### DATA SHOWN
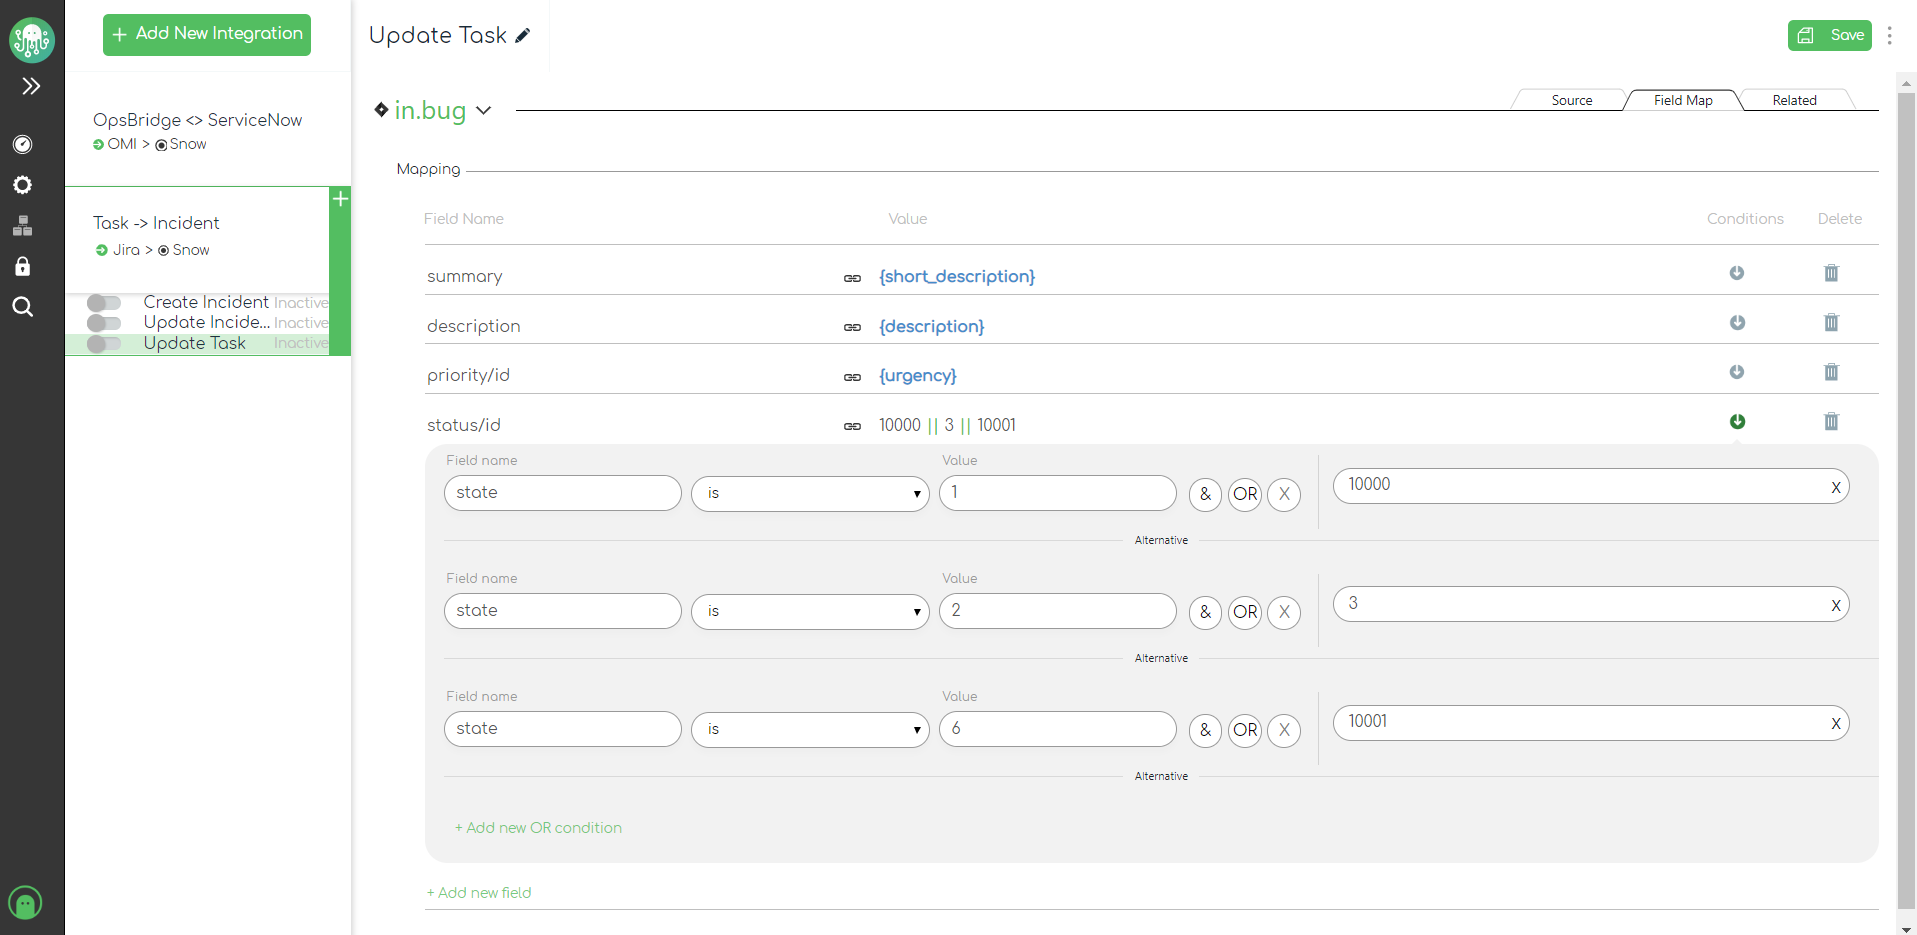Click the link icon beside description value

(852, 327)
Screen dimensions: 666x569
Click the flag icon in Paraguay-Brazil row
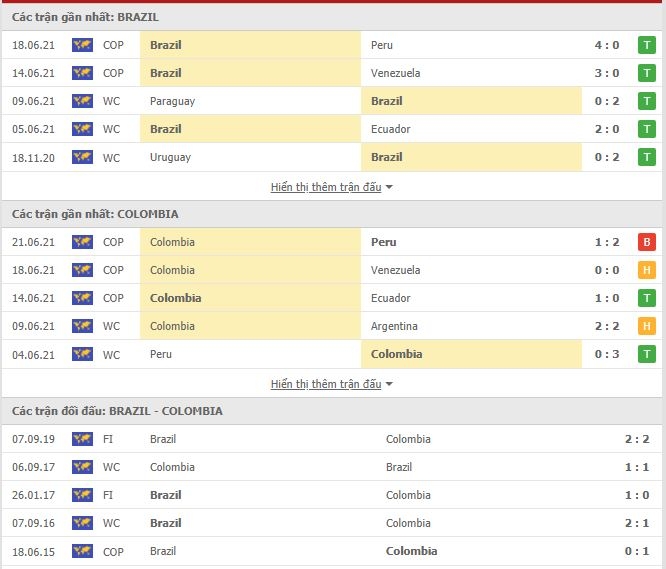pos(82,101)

### BRIEF
For this exercise, set down exactly the lines that run from the line holding "Screen dimensions: 666x569" to the last line of the records above; include both end lines and omit pictures.

### RESULT
Screen dimensions: 666x569
Click the flag icon in Paraguay-Brazil row
pos(82,101)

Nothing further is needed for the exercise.